→ **RECORDS SUPPLIED**:
====

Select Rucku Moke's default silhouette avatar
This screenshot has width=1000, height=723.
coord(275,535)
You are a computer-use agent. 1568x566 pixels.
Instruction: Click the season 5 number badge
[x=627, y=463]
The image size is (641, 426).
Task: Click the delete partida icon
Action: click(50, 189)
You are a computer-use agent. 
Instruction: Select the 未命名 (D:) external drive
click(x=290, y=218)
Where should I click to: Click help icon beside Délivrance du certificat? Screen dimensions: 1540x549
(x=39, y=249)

====

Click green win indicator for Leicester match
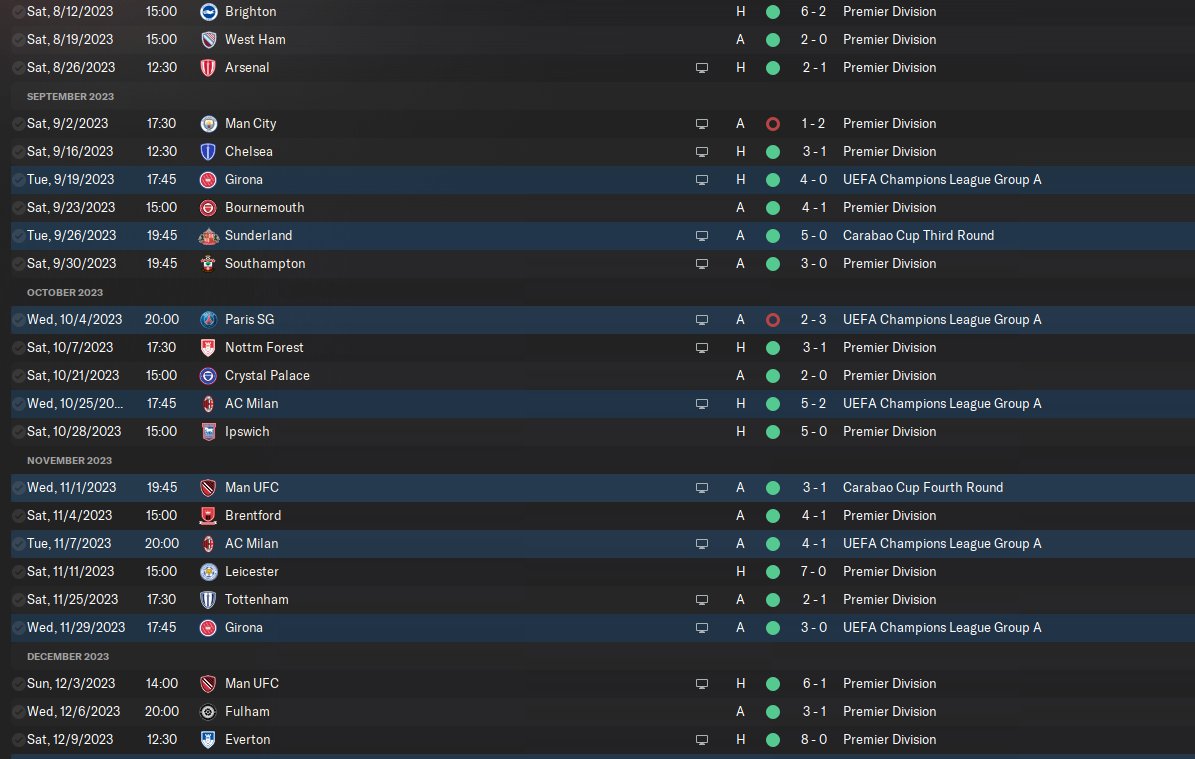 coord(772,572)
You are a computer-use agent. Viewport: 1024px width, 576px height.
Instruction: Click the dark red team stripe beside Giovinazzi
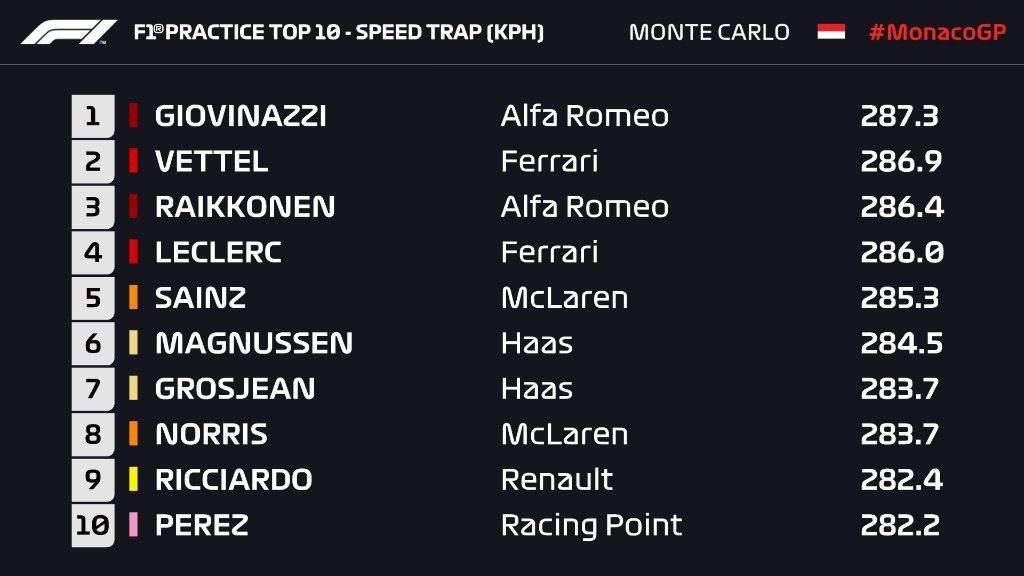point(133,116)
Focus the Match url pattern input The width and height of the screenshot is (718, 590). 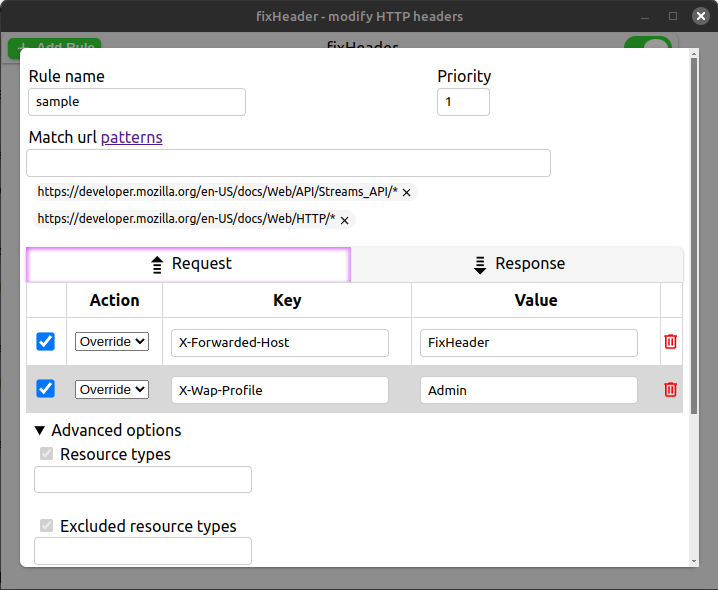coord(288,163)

====

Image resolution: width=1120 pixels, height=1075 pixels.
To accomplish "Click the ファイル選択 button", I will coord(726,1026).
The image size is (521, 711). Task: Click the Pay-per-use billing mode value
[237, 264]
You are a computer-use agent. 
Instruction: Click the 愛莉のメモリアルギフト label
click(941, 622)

====

→ **WHAT THE TASK ASKS**:
Your task is to list each line of the records with the word "computer".

→ **EXERCISE RESPONSE**:
You are a computer-use agent. 1568x566 pixels.
You are a computer-use agent. 
You are a computer-use agent. Viewport: 1024px width, 576px height.
You are a computer-use agent. 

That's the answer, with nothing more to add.